A Marrakech, les hôtels s’entretuent. Les cinq étoiles
vendent au prix des quatre étoiles: on assiste à un véritable
bradage des prix. ce n’est pas ce qu’il faut souhaiter à agadir...»

 

Les Tours Opérateurs tancent la stagnation du nombre de lits, à Agadir, et même leur vétusté...
Certains produits doivent être métamorphosés pour connaître une seconde jeunesse, c’est évident. Mais il ne faut pas oublier que les Tours Opérateurs trouvent leur compte dans une plus grande capacité d’hébergement, ce qui leur permet de baisser les prix. L’exemple de Marrakech est frappant. Marrakech a connu ces dernières années une flambée du nombre d’hôtels. Aujourd’hui, les hôtels s’entretuent commercialement. Les cinq étoiles vendent au prix des quatre étoiles: on assiste à un véritable bradage des prix. Voilà le plaisir des Tours Opérateurs! Ce n’est pas ce qu’il faut souhaiter pour Agadir. Stagner, comme Agadir, n’est pas bon. Mais, aller trop vite comme Marrakech, c’est dangereux.

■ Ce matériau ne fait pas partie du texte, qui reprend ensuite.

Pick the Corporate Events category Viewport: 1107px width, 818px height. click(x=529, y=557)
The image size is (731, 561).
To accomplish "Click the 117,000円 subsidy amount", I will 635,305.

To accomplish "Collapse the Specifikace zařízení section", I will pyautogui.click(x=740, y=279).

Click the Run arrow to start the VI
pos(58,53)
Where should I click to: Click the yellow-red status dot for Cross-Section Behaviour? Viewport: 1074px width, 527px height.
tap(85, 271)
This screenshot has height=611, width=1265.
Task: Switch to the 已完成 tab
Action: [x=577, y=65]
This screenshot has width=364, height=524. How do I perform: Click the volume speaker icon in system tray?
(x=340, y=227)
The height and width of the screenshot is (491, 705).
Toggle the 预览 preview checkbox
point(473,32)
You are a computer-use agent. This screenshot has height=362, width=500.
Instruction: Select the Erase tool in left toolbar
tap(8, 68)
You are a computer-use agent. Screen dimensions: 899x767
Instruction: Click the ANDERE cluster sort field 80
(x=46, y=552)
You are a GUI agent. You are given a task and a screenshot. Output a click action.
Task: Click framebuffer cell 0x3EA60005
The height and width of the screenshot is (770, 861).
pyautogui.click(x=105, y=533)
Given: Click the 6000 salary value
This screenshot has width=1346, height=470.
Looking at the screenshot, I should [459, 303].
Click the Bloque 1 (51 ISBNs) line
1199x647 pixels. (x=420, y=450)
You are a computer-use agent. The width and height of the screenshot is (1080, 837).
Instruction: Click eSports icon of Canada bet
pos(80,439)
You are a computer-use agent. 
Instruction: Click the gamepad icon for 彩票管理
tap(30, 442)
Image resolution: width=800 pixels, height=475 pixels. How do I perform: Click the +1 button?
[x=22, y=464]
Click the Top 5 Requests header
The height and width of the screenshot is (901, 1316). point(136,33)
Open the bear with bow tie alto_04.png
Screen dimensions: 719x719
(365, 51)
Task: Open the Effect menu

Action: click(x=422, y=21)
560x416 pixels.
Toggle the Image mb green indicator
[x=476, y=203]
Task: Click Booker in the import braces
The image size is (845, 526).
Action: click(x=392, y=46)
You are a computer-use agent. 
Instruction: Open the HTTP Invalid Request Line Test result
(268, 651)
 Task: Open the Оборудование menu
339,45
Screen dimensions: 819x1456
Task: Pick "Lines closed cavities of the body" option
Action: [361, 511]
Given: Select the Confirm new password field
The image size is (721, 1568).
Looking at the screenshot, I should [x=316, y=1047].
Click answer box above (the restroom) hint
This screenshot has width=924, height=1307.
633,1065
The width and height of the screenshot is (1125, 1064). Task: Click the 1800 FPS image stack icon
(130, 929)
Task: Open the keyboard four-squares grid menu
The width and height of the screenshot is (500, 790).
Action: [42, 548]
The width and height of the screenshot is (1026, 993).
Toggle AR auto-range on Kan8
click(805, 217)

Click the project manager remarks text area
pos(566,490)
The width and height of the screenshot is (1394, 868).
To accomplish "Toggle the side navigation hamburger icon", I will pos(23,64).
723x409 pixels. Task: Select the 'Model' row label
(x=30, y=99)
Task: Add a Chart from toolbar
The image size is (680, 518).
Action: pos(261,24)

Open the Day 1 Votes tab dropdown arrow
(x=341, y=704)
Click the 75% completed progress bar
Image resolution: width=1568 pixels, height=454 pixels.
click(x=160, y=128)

Marrakech n’est donc pas un exemple à suivre pour le président du CRT...
Il faut prendre ce qu’il y a de bon à Marrakech ou à Paris. Mais il faut en même temps éviter de faire les mêmes erreurs. Chaque région, chaque destination est unique. A nous de nous adapter. En revanche, nous sommes confrontés aux mêmes problèmes que les autres villes touristiques marocaines s’agissant du vieillissement de la flotte des taxis ou l’absence de toilettes publiques. Malgré les problèmes sociaux, on est dans l’obligation de trouver des alternatives et des solutions. On ne doit jamais oublier que nous travaillons sur des destinations touristiques mondiales, donc fortement concurrentielles.

Est-ce que la mer et le soleil sont toujours les deux plus sûrs atouts de la destination Agadir?
Dieu a donné un micro-climat, à Agadir. C’est le véritable supplément de bonheur. L’hiver, le thermomètre ne descend pas sous les 23 degrés et l’été, il dépasse rarement les 30 degrés. On doit capitaliser sur cet atout majeur. Mais, cela ne suffit pas. La nature humaine ne se rassasie pas d’un ou deux éléments. Il faut innover continuellement pour donner envie aux touristes de venir et surtout de revenir. D’ailleurs, nous avons lancé une enquête pour évaluer les taux de retour.

Vous êtes Directeur Génaral des Hôtels Atlas Hospitality, à Agadir. Comment se portent les unités dont vous avez la responsabilité?
Nos quatre unités se portent très bien. On a toujours de l’ambition de développement. On demande juste d’être accompagné. En tout cas, on est vraiment écouté par le Conseil Municipal et la Willaya. Nous sommes un véritable acteur économique et on travaille main dans la main avec nos partenaires.